++++ 提供された抜粋 ++++
今回は
平凡社から出版されている
小学生向け漢字解説本
「白川静博士の漢字の世界へ」
という本のご紹介をいたします。
白川静博士(1910-2006)の
古代漢字研究に基づき
小学校で習う漢字1006字
それぞれの成り立ちを解説した本になります。
福井県の小学校では
2008年からこの本を使った漢字教育が行われているそうで
(※現在発売されているのは2011年刊の改訂版)
福井の子供たちは漢字学習において
目覚ましい成果をあげているそうですよ。
─── と
そんな事が
この本の帯に書いてあったので
うちの子供が小学生の頃
夫が子供の学習用にと買ってきたのですが
子供自身は全く見向きもせず放置したまま
小学校時代を終えてしまったので
「もったいないなあ~」と
今、私がこれを読んで学習しているという次第です。
白川静博士の古代漢字研究における大きな発見は
「口」という字を含んでいる漢字の多くで
実は、それは顔の中にある、いわゆる口の意味で使われているのではなく
人が神様に願い事をする際に祝詞を入れるために使った器
「さい」
のことであった───という事です。
たとえば
「合」という字は
「さい」の上に蓋をしている形。
「さい(器)」と蓋がぴったり合う所からこの漢字が出来て「合う」という意味になった。
「和」という字は
軍門に立てる標識の木を表わした「禾」(か)と「さい」とを合わせた形で
器を置いた軍門の前で休戦協定を交わし、平和な状態に戻す約束をする事から
「やわらぐ、やわらげる、なごむ、なごやか」の意味に使われるようになった。
─── という見解です。
(※ただし「口」の字形の多くを「さい」と断定してしまう事には、他の学者さんからの異論もあるようです)
それ以外にも白川博士は
「阝」(こざとへん)を
神様が天と地上とを行ったり来たりする際に使った
「はしご」だと考えました。
++++
練習課題:
1. 漢字解説本の紹介文を、全文そのまま書き写してください。
2. 記録のうち、「You are a computer-use」を含む行から記録の最後の行までを、両端の行も含めて一字一句たがえずに再現してください。画像は答えに入れないでください。
紹介文と記録は互いに関係がありません。
++++ データ ++++
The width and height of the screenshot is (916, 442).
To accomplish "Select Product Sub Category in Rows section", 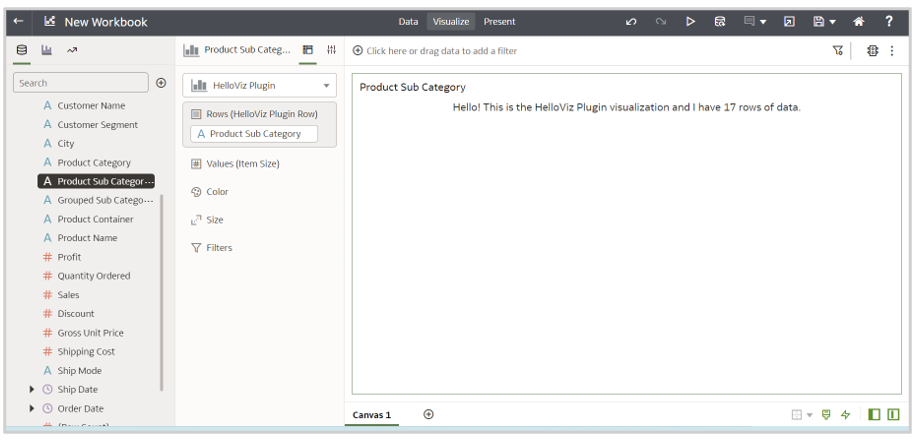I will tap(254, 134).
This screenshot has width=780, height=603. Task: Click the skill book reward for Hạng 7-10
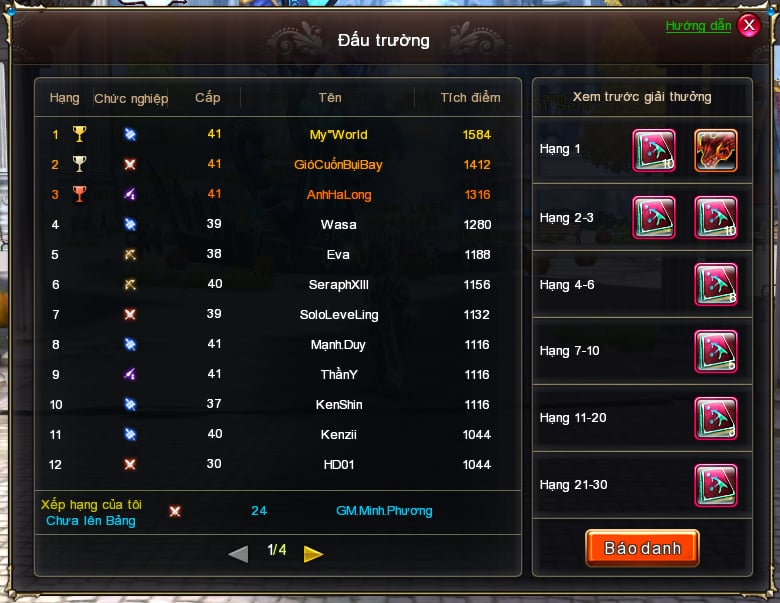[716, 352]
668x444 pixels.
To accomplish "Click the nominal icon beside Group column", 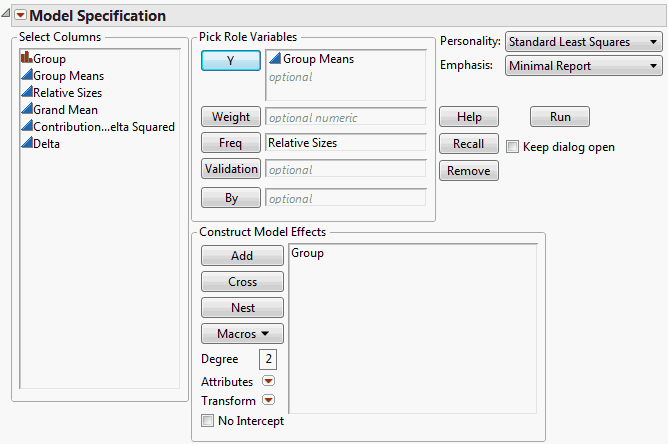I will pos(26,59).
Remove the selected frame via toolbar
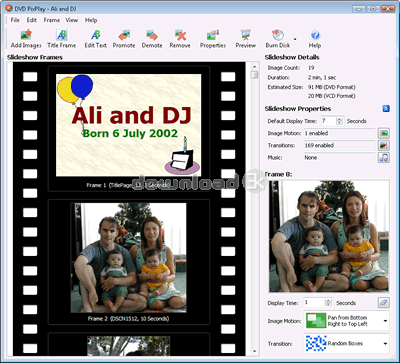This screenshot has height=363, width=400. tap(180, 39)
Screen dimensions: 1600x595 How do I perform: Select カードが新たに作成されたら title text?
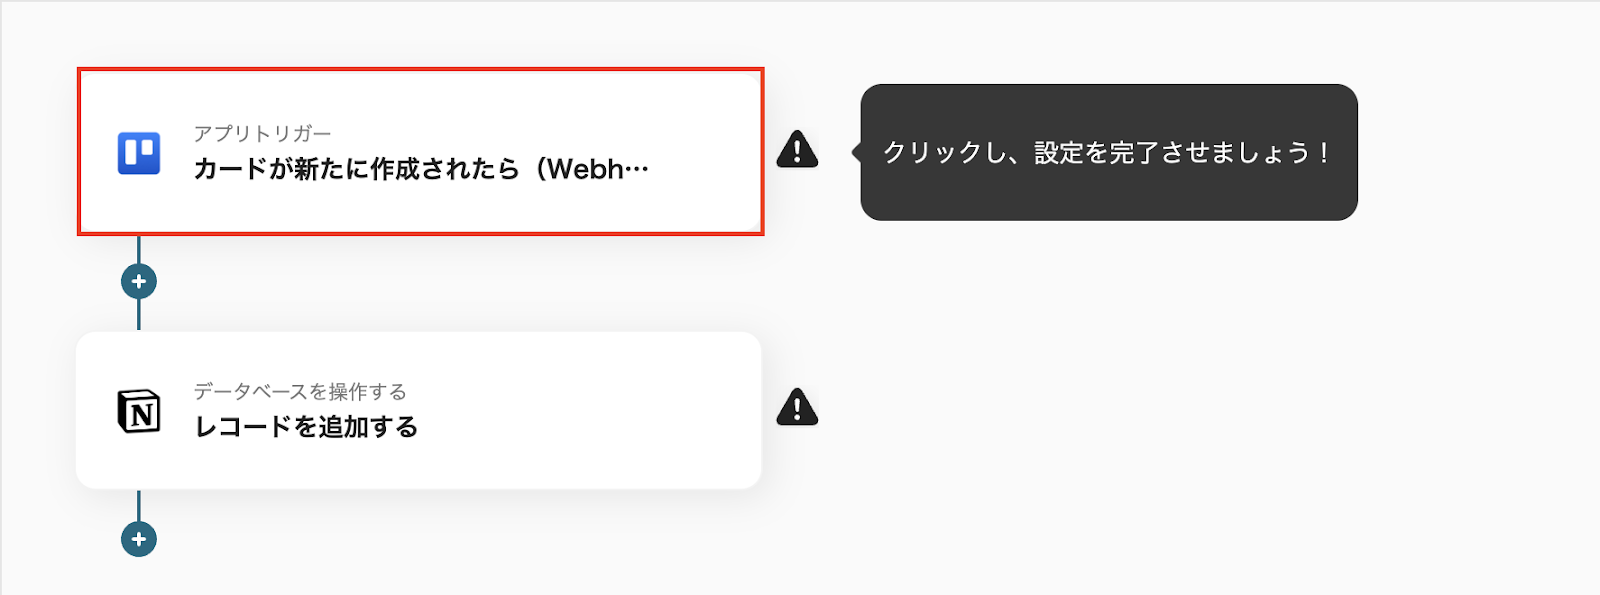(357, 169)
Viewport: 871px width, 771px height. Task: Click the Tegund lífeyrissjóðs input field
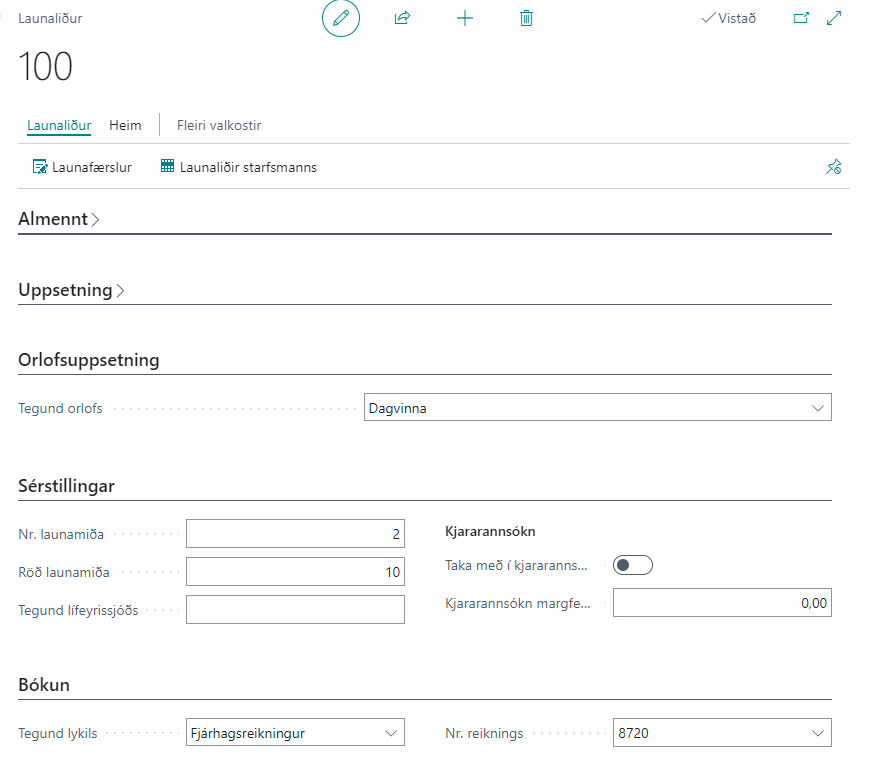(x=295, y=610)
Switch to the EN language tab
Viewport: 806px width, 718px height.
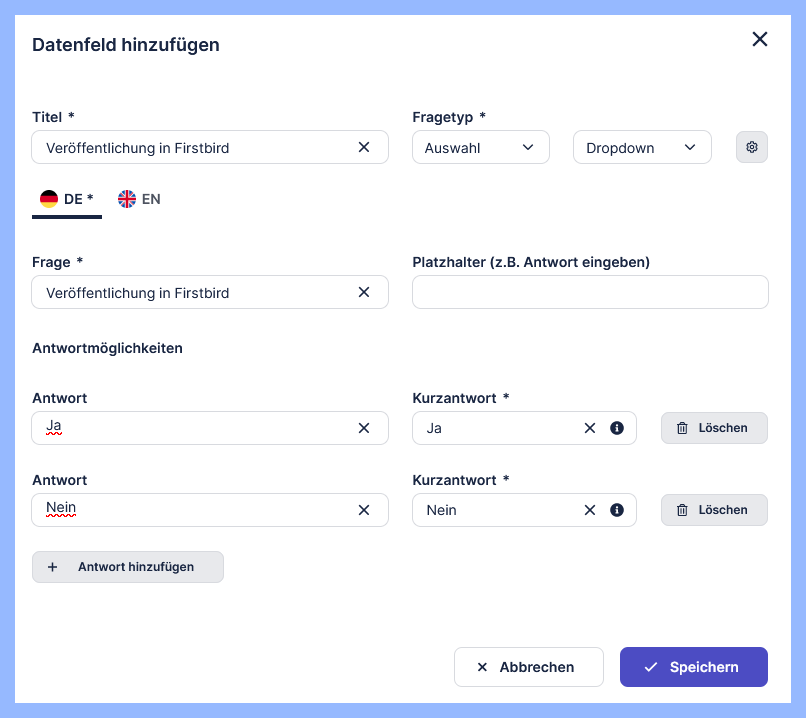tap(139, 199)
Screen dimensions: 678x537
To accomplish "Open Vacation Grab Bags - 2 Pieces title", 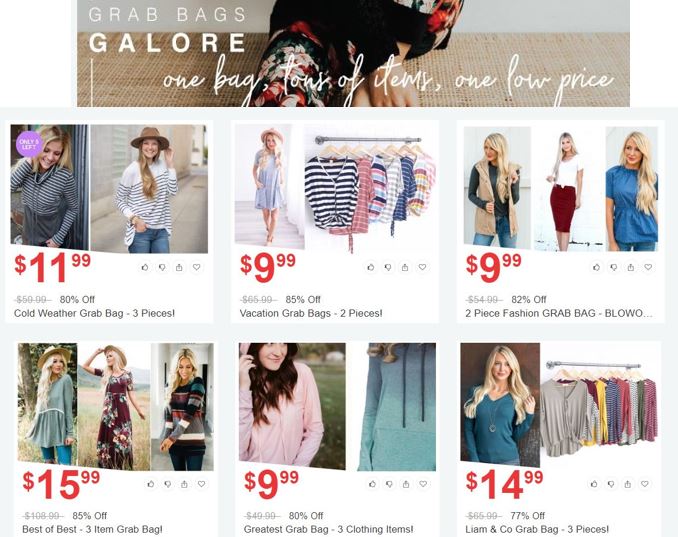I will [x=311, y=313].
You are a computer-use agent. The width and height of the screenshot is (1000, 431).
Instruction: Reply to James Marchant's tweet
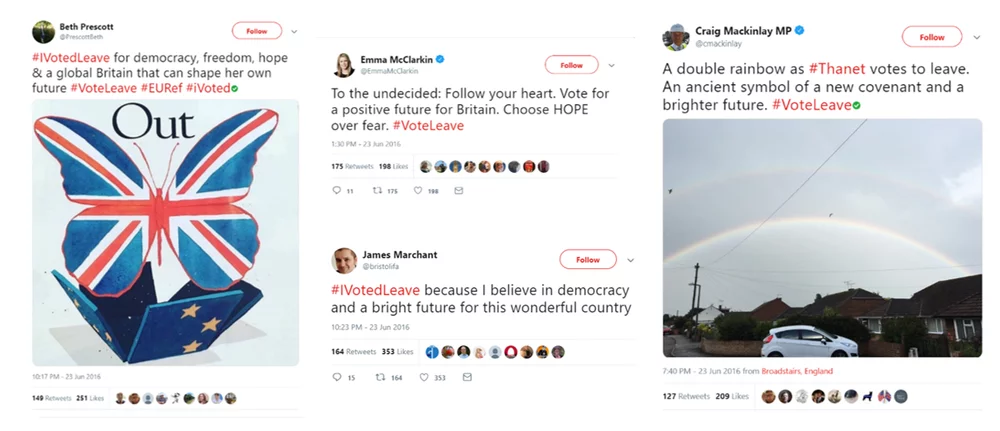point(337,377)
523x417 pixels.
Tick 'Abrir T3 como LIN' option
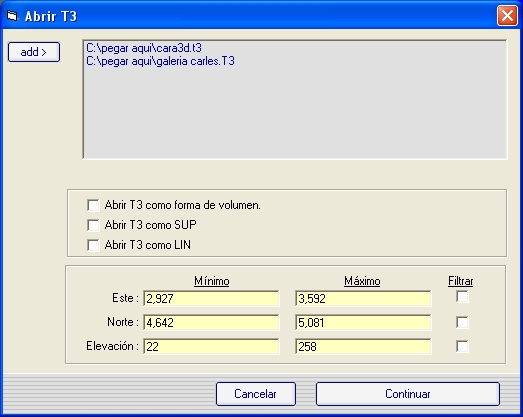(93, 245)
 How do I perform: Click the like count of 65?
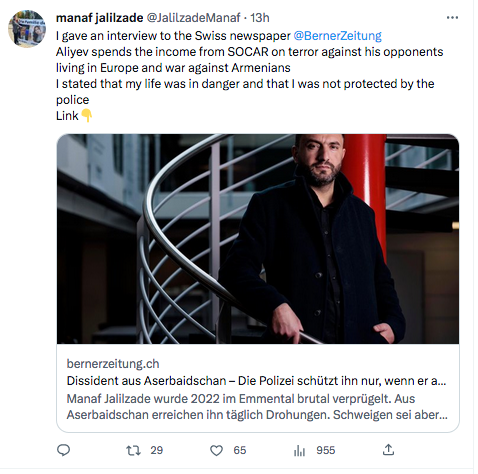240,451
++++
各課題の解答:
1.
今回は
平凡社から出版されている
小学生向け漢字解説本
「白川静博士の漢字の世界へ」
という本のご紹介をいたします。
白川静博士(1910-2006)の
古代漢字研究に基づき
小学校で習う漢字1006字
それぞれの成り立ちを解説した本になります。
福井県の小学校では
2008年からこの本を使った漢字教育が行われているそうで
(※現在発売されているのは2011年刊の改訂版)
福井の子供たちは漢字学習において
目覚ましい成果をあげているそうですよ。
─── と
そんな事が
この本の帯に書いてあったので
うちの子供が小学生の頃
夫が子供の学習用にと買ってきたのですが
子供自身は全く見向きもせず放置したまま
小学校時代を終えてしまったので
「もったいないなあ~」と
今、私がこれを読んで学習しているという次第です。
白川静博士の古代漢字研究における大きな発見は
「口」という字を含んでいる漢字の多くで
実は、それは顔の中にある、いわゆる口の意味で使われているのではなく
人が神様に願い事をする際に祝詞を入れるために使った器
「さい」
のことであった───という事です。
たとえば
「合」という字は
「さい」の上に蓋をしている形。
「さい(器)」と蓋がぴったり合う所からこの漢字が出来て「合う」という意味になった。
「和」という字は
軍門に立てる標識の木を表わした「禾」(か)と「さい」とを合わせた形で
器を置いた軍門の前で休戦協定を交わし、平和な状態に戻す約束をする事から
「やわらぐ、やわらげる、なごむ、なごやか」の意味に使われるようになった。
─── という見解です。
(※ただし「口」の字形の多くを「さい」と断定してしまう事には、他の学者さんからの異論もあるようです)
それ以外にも白川博士は
「阝」(こざとへん)を
神様が天と地上とを行ったり来たりする際に使った
「はしご」だと考えました。

2.
You are a computer-use agent. The width and height of the screenshot is (1000, 431).
Instruction: Reply to James Marchant's tweet
point(337,377)
523x417 pixels.
Tick 'Abrir T3 como LIN' option
(93, 245)
 How do I perform: Click the like count of 65?
240,451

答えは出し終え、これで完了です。